Evet renk ve ışık çok kıymetli. Bu kitapta her fotoğraf bağımsız. Fotoğrafların kendi ortalarında bir devamlılığı yok. Bu yüzden her fotoğraf, kendi renk ve formunu anlatılacak bahisle ilgili olarak biçimleniyor. Şayet fotoğrafta akşamüzeri ve Ayasofya’nın ardında güneş batıyorsa kırmızı, sarı, portakal rengi, kahverengiler tartı kazanıyor vb.
‘DÜNYANIN EN AYRICALIKLI İŞİNİ YAPIYORUM’
Fikir kademesinden bize sunulana kadar nasıl değişimlere uğruyor çizgileriniz?
Dünyanın en ayrıcalıklı işini yapıyorum. Defterlerime, önümdeki kâğıtlara dilediklerimi çizip, boyuyorum. Kimseye beğendirmek üzere bir korkum yok. Olabildiğince çalışma şartlarımı özgürleştirmeye çalışıyorum. Kendimi son 5-6 yıldır her zamankinden daha fazla yaratıcı ve çeşitlilik gösteren işler yaptığımı düşünüyorum. Stantlar, kitaplar ve masamda yakın gelecekte yayımlamayı düşündüğüm birçok kitap projesi yayımlanmayı bekliyor. Bir iki stant projesi üzerinde düşünüyorum.
Çekmecenizde üzerine çalışmak üzere neleri bekletiyorsunuz?
- ‘Ağaçname/Sen Ne Hoş Bir Ağaçsın’: Bu kitap için kısa haiku diyebileceğimiz metinler yazdım.’Bambaşka Kediler’: Yeni kedi desenlerimi bir kitapta topladım. Daha evvel yayımladığım ‘Kâğıttan
- Kediler’ kitabının ikinci cildi üzere.
- ‘Ombres Siamoise’: Françoise David. 40 desenim için metinler yazdı. Bu kitap önümüzdeki Eylül ayında Fransa’da yayımlanacak.
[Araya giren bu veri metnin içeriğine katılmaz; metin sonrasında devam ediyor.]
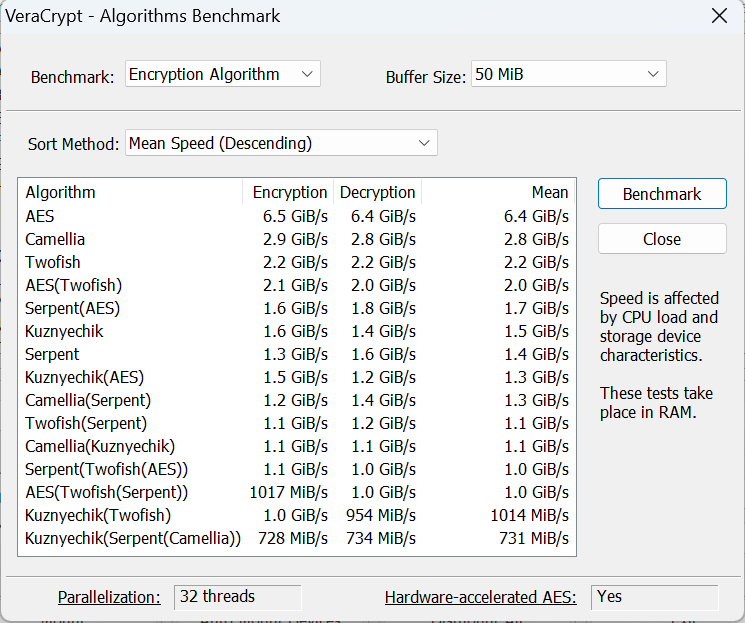745x623 pixels.
Task: Open the Parallelization link
Action: click(x=109, y=597)
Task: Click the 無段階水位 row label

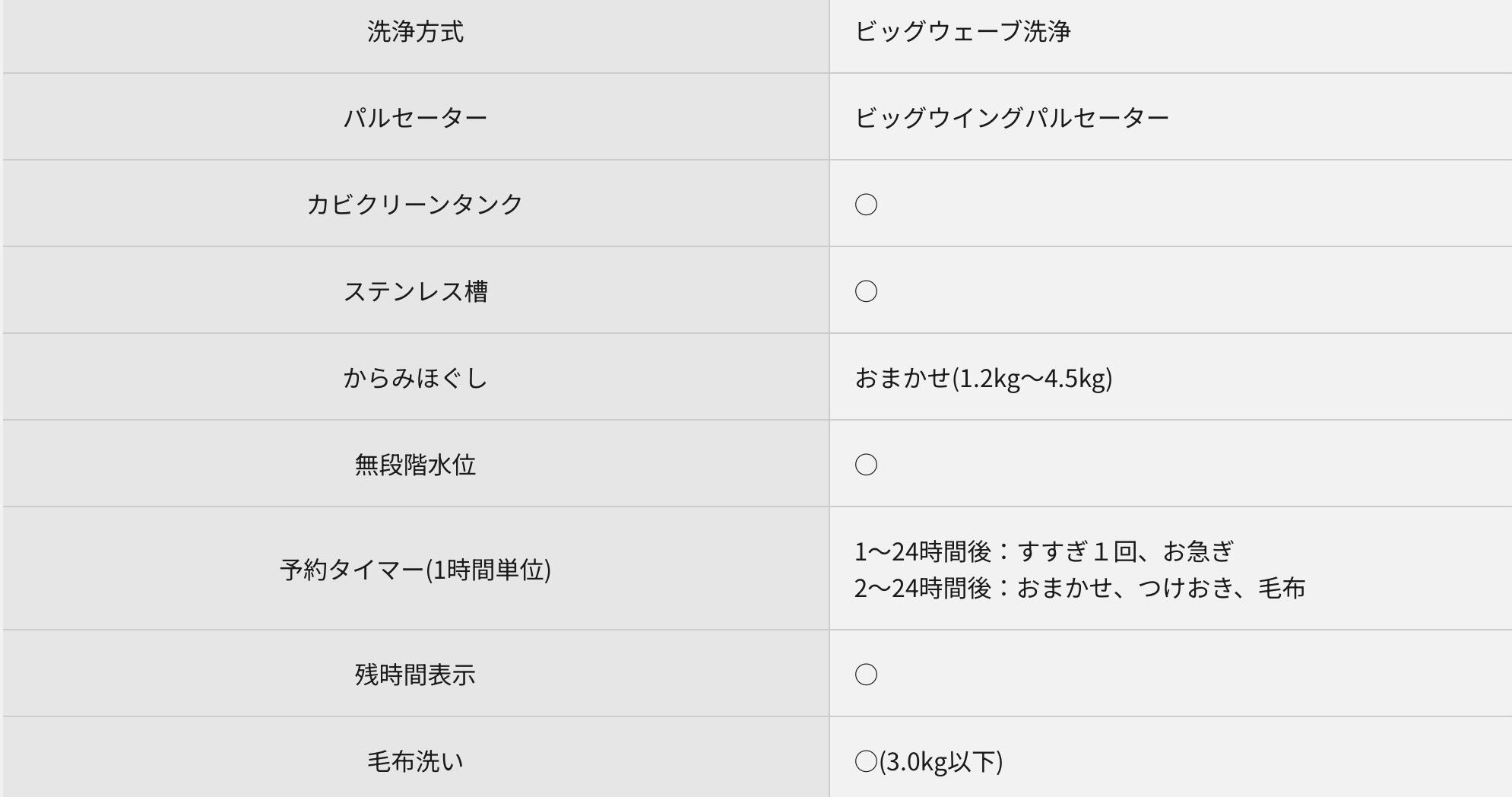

- ‘Paris Kahvelerinde'(Sous Pression), ‘Sinemascope’ vb. öteki kitap projelerim.
“Musée de l’histoire de l’immigration” Müzesi 23 desenimi müze koleksiyonuna kattı. Bu 23 desenin her biri için değişik mesleklerdeki muharrir, sosyolog, tarihçi, hukukçu kimselere desenlerim üzerine yazı ısmarladılar. Bugünlerde müze yayını olan Hommes&Migration mecmuasında yaklaşık 50 sayfalık bir portfolyo olarak yayınlanacak.
Son bir kelam; İstanbul’a gelmeyi ve İstanbul’dan tekrar gelmek üzere dönmeyi seviyorum. Sait Faik’in dediği üzere “Gözüm yaşardı. O vakit anladım ki hayallerimizin İstanbul’u hakikisinden daha çok hoştur.”